Activity »
Word for word, print all of the entries below.

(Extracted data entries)
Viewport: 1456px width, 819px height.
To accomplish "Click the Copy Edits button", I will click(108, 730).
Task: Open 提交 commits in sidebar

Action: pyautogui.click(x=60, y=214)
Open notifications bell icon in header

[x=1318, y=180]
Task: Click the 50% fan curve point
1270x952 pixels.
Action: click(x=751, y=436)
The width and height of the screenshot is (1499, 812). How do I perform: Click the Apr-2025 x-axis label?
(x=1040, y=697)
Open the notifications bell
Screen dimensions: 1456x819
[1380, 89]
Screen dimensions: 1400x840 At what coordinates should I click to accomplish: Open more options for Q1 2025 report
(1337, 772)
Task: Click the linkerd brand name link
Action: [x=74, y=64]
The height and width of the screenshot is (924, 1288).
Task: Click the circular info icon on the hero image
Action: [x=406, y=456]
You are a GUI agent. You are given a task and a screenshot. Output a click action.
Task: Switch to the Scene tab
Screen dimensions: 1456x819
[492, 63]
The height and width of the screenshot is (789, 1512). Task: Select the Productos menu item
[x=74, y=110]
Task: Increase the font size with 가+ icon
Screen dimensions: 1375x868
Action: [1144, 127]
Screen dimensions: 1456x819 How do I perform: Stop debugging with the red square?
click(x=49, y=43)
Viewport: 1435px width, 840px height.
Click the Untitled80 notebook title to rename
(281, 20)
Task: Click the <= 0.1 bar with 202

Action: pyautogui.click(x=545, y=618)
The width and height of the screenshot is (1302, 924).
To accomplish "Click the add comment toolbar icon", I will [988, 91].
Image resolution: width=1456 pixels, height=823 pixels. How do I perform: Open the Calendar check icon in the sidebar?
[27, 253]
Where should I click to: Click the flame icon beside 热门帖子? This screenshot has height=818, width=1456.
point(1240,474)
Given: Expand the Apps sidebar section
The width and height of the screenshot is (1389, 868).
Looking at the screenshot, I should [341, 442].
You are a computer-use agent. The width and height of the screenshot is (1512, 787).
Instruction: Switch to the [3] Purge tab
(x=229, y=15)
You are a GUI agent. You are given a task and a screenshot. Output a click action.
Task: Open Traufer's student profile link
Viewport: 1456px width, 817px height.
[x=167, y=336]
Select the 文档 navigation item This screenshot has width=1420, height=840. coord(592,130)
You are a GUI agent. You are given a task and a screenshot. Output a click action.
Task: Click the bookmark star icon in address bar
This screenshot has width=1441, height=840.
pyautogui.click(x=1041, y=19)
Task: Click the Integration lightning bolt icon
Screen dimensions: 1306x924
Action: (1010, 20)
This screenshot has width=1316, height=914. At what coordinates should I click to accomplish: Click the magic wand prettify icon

Exercise answer »
Viewport: 1456px width, 819px height.
To accomplish "Click the Copy Edits button", I will click(108, 730).
Task: Open 提交 commits in sidebar

Action: pyautogui.click(x=60, y=214)
Open notifications bell icon in header

[x=1318, y=180]
Task: Click the 50% fan curve point
1270x952 pixels.
Action: click(x=751, y=436)
The width and height of the screenshot is (1499, 812). How do I perform: Click the Apr-2025 x-axis label?
(x=1040, y=697)
Open the notifications bell
Screen dimensions: 1456x819
[1380, 89]
Screen dimensions: 1400x840 At what coordinates should I click to accomplish: Open more options for Q1 2025 report
(1337, 772)
Task: Click the linkerd brand name link
Action: [x=74, y=64]
The height and width of the screenshot is (924, 1288).
Task: Click the circular info icon on the hero image
Action: [x=406, y=456]
You are a GUI agent. You are given a task and a screenshot. Output a click action.
Task: Switch to the Scene tab
Screen dimensions: 1456x819
[492, 63]
The height and width of the screenshot is (789, 1512). Task: Select the Productos menu item
[x=74, y=110]
Task: Increase the font size with 가+ icon
Screen dimensions: 1375x868
Action: [1144, 127]
Screen dimensions: 1456x819 How do I perform: Stop debugging with the red square?
click(x=49, y=43)
Viewport: 1435px width, 840px height.
Click the Untitled80 notebook title to rename
(281, 20)
Task: Click the <= 0.1 bar with 202

Action: pyautogui.click(x=545, y=618)
The width and height of the screenshot is (1302, 924).
To accomplish "Click the add comment toolbar icon", I will [988, 91].
Image resolution: width=1456 pixels, height=823 pixels. How do I perform: Open the Calendar check icon in the sidebar?
[27, 253]
Where should I click to: Click the flame icon beside 热门帖子? This screenshot has height=818, width=1456.
point(1240,474)
Given: Expand the Apps sidebar section
The width and height of the screenshot is (1389, 868).
Looking at the screenshot, I should [341, 442].
You are a computer-use agent. The width and height of the screenshot is (1512, 787).
Instruction: Switch to the [3] Purge tab
(x=229, y=15)
You are a GUI agent. You are given a task and a screenshot. Output a click action.
Task: Open Traufer's student profile link
Viewport: 1456px width, 817px height.
[x=167, y=336]
Select the 文档 navigation item This screenshot has width=1420, height=840. coord(592,130)
You are a GUI agent. You are given a task and a screenshot. Output a click action.
Task: Click the bookmark star icon in address bar
This screenshot has width=1441, height=840.
pyautogui.click(x=1041, y=19)
Task: Click the Integration lightning bolt icon
Screen dimensions: 1306x924
Action: (1010, 20)
This screenshot has width=1316, height=914. At what coordinates should I click to accomplish: Click the magic wand prettify icon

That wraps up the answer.